FDA Update March 5, 2020
The U.S. Food and Drug Administration (“FDA” or “agency”) Commissioner Stephen Hahn M.D. recently issued a statement to update the public on the FDA’s work related to CBD products. The statement was released in conjunction with a formal report issued to Congress by the FDA to update Congress on their hemp-derived CBD regulatory activities.
In the statement, the Commissioner highlighted the FDA’s ongoing efforts to educate the public about potential risks of CBD but also acknowledged the agency does not know CBD to be specifically unsafe. While the FDA has expressed concerns about potential risks associated with the use of CBD, they admit they have seen only limited data about CBD’s safety and are committed to seeking answers and providing stakeholders with regulatory guidelines.
FDA Knowledge Gaps
Commissioner Hahn said in his statement, “other than the approved prescription drug [Epidiolex], we know little about the potential effects of sustained and/or cumulative use of CBD, co-administration with other medicines, or the risks to vulnerable populations like children, pregnant and lactating women, the elderly, unborn children and certain animal populations. This does not mean that we know CBD is unsafe to these populations or under these circumstances, but given the gaps in our current knowledge, and the known risks that have been identified, we also are not at a point where we can conclude that unapproved CBD products are safe for use.”
The FDA provided examples of questions they are considering as they develop positions to support regulatory policy and enforcement:
1. What happens if you use CBD daily for sustained periods of time?
2. What level of intake triggers the known risks associated with CBD?
3. How do different methods of exposure affect intake (e.g., oral consumption, topical, smoking or vaping)?
4. What is the effect of CBD on the developing brain (such as children who take CBD)?
5. What are the effects of CBD on an unborn child or breastfed newborn?
6. How does CBD interact with herbs and botanicals?
7. Does CBD cause male reproductive toxicity in humans, as has been reported in studies of animals?
8. Are there differing safety concerns for use in certain animal species, breeds, or classes?
9. Are any residues formed in edible tissues of food producing animals?
The FDA’s report to Congress also highlights considerations around CBD products that are labeled as “full-spectrum” or “broad-spectrum” hemp extracts. The agency said it is actively seeking information regarding the processes by which “full spectrum” and “broad spectrum” hemp extracts are derived, what the content of such extracts is, and how these products may compare to CBD isolate products.
In order to answer these questions and close their noted knowledge gaps, the FDA has re-opened a public docket that will remain open “indefinitely to allow the public to comment and to share relevant data with the agency”. In their report to Congress, the FDA has encouraged all stakeholders to share their studies with the agency in order to educate and inform decisions. The docket will allow for confidential or proprietary research to be submitted by “industry participants, academic researchers, and other stakeholders … including information about specific products, which could help inform appropriate regulatory steps.”

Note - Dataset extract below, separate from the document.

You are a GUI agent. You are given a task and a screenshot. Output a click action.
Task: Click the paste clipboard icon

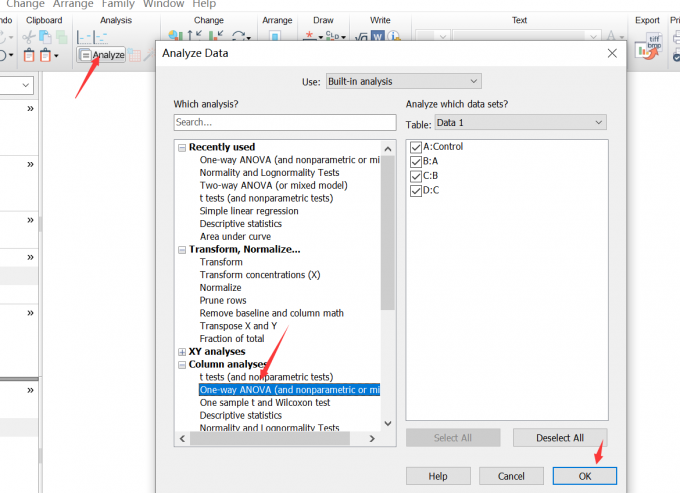(32, 55)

Commissioner Hahn noted in his statement, “As we move forward, we are currently evaluating issuance of a risk-based enforcement policy that would provide greater transparency and clarity regarding factors the agency intends to take into account in prioritizing enforcement decisions. Any enforcement policy would need to further the goals of protecting the public and providing more clarity to industry and the public regarding the FDA’s enforcement priorities while we take potential steps to establish a clear regulatory pathway.”

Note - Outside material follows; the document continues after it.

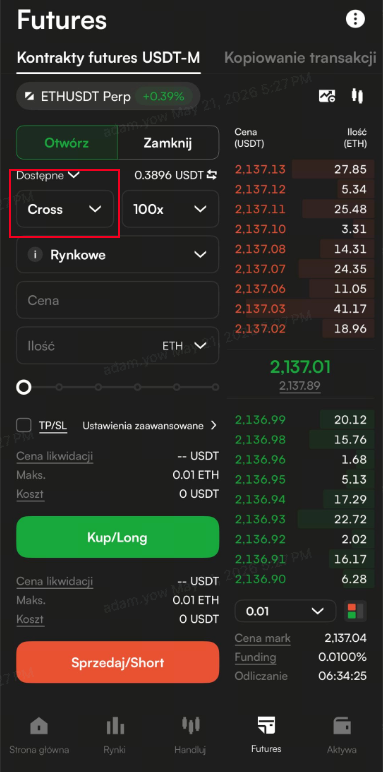Open the candlestick chart view icon

click(x=357, y=96)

All stakeholders would agree that the need for definitive FDA regulatory positions are critical for the industry to grow. The Commissioner’s statement and the FDA report to Congress on March 5 describe the FDA’s ongoing efforts but provide very little in the form of actual guidance or policy updates. A number of stakeholders have expressed their dissatisfaction with these communications.

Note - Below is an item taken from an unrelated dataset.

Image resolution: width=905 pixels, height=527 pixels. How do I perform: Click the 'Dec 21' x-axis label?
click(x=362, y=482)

In response to FDA’s March 5 letter, Steve Mister, president and CEO of the Council for Responsible Nutrition (CRN; Washington, DC), said in a public statement: “CRN is disheartened by today’s FDA report to Congress on CBD. The time for ‘active consideration and evaluation’ has long since passed. As we’ve said before, the time for action was more than a year ago, but we will settle for now. Today’s report amounts to more bureaucratic can-kicking, and Congress should recognize it as such and take action now to declare CBD a lawful dietary ingredient. That will direct FDA to allow CBD in dietary supplements and impose that significant regulatory framework on these products.”
Daniel Fabricant, PhD, president and CEO of the Natural Products Association (NPA; Washington, DC), issued this comment: “This is more of the same from FDA: All words and no action. The longer FDA waits to regulate the CBD industry, the greater chance we have of risking another public health crisis. Setting a safe level of consumption for CBD products is the best way to move forward with this promising new product while protecting consumers.”
While there might not be much in the way of policy updates with this communication, the general tone of these statements seems to be indicating a regulatory pathway is indeed forthcoming. Commissioner Hahn said in a public speech in February 2020, “People are using these products. We’re not going to be able to say you can’t use these products. It’s a fool’s game to try to even approach that.”